Solche Pläne stellen das WSF, wie es bisher war, freilich grundsätzlich zur Disposition. Entsprechend stark ist der Widerstand gegen die “so genannten organischen Intellektuellen”, wie sie Sergio Haddad, ebenfalls einer der WSF-Mitinitiatoren, in der taz nennt. Das WSF definiere sich von den Rändern her, durch seine Vielfalt und Offenheit. Dass die Veranstaltung mit diesem Konzept unweigerlich in Beliebigkeit und schließlich die Bedeutungslosigkeit schlingern könnte, wie Cassen und andere befürchten, glaubt er nicht. Eher das Gegenteil.

Black Box WSF

Der Ton wird härter im IC. Schon in den vergangenen Jahren wurden die undurchsichtigen und kaum nachvollziehbaren Strukturen des internationalen WSF-Councils von vielen Gruppen gerügt. Jetzt, wo es um fundamentale Richtungsentscheidungen geht, könnten gemauschelte Entscheidungen zwischen den spärlichen Sitzungen oder selektive Informationsverteilung schnell zum Todesstoß für das Weltsozialforum werden. Ziehen sich relevante Gruppen aus dem WSF zurück, wäre das der Anfang vom Ende. Keine einfache Aufgabe für das IC, das weitere heikle Fragen zu klären hat: Die der politisch korrekten, aber trotzdem ausreichenden Finanzierung des WSF etwa – in Mumbai erstmals praktiziert durch regional gestaffelte Eintrittspreise und den Verzicht auf Sponsoring von Unternehmen und Regierungen. Oder die größere Staatsferne des Forums in Porto Alegre, bei der die heutige brasilianische Regierungspartei PT traditionell eine tragende Rolle spielt und sich als Teil der Bewegung wahrnimmt.
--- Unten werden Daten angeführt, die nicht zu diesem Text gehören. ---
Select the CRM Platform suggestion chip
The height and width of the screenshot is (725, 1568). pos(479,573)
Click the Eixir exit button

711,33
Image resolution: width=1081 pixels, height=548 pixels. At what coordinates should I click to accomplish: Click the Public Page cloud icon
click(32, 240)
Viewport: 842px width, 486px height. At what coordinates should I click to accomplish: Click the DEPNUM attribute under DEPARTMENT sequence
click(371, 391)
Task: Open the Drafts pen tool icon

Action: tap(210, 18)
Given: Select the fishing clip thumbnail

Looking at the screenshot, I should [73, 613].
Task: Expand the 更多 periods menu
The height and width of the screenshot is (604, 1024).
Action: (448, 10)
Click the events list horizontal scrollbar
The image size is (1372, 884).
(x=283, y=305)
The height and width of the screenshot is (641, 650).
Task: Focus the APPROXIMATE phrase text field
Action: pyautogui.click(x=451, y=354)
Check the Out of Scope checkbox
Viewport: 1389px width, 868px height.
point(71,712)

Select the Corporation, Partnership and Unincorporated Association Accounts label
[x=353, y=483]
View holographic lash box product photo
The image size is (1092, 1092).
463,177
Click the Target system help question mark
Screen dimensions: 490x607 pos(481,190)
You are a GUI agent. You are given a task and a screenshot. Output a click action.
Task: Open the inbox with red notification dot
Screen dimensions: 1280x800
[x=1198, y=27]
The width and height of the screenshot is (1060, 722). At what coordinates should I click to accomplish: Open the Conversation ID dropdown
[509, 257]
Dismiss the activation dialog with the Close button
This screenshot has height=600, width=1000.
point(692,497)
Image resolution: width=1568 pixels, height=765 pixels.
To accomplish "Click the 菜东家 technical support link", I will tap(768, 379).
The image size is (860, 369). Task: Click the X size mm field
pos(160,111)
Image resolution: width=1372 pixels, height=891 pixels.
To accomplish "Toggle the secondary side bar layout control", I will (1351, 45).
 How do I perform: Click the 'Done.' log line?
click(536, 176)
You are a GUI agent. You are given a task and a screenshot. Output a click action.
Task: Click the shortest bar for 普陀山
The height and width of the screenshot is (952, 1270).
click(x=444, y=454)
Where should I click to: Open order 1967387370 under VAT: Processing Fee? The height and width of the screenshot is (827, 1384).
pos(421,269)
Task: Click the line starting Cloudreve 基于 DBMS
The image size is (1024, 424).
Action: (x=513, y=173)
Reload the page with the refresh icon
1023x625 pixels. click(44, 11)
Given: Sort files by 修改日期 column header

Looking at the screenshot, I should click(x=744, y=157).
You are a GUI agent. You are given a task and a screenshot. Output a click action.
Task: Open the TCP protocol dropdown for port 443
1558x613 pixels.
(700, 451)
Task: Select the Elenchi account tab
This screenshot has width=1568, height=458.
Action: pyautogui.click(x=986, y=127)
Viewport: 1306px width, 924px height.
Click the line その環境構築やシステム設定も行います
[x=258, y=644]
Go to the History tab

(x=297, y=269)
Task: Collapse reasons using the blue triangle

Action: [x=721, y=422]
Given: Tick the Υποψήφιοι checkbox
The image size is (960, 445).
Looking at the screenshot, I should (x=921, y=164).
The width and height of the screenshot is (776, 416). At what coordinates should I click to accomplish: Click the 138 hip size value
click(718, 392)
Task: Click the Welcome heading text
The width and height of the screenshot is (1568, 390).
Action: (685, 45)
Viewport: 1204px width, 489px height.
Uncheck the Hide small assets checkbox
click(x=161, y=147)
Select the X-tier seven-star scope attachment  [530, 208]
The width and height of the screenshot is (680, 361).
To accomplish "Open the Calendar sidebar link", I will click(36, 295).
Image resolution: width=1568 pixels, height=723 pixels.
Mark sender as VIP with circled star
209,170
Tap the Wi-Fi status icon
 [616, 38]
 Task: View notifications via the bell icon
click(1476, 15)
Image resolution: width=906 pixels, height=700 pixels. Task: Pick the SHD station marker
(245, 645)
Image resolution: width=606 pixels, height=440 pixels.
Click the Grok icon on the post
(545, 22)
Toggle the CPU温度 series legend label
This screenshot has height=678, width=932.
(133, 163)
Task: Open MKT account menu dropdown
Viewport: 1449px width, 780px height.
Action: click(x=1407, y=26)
Lange nicht so emotional, aber mit großem Ernst diskutiert wird die Frage, wie viel WSF es in Zukunft noch geben soll. Alle zehn Jahre eines, hatte Vandana Shiva in Mumbai provokativ in die Runde geworfen. Daraus ist der durchaus ernst zu nehmende Vorstoß geworden, das WSF im Zwei-Jahres-Rhythmus durchzuführen – im Wechsel mit den kontinentalen Foren, etwa dem Europäischen Sozialforum. Vor allem prominenten Rednern, aber auch Vertretern vieler Verbände und Netzwerke, würde das die überbordenden Reisen von Forum zu Forum rund um den Globus ersparen. Auch würde den einzelnen Veranstaltungen mehr Beachtung zukommen, bei Teilnehmern wie in der Öffentlichkeit. Fast alles spricht für den Vorschlag. Einzig regionalpolitisch könnte es Schwierigkeiten geben: Denn schon jetzt fordern Dezentralisierungs-Befürworter ein WSF 2006 in Afrika, allerdings ohne damit große Begeisterung bei afrikanischen Gruppen hervorzurufen. Gäbe es aber nur noch alle zwei Jahre ein WSF, dann würde das wohl unweigerlich in Porto Alegre sein. Mumbai wäre dann der einzige Ausflug des Weltsozialforums geblieben.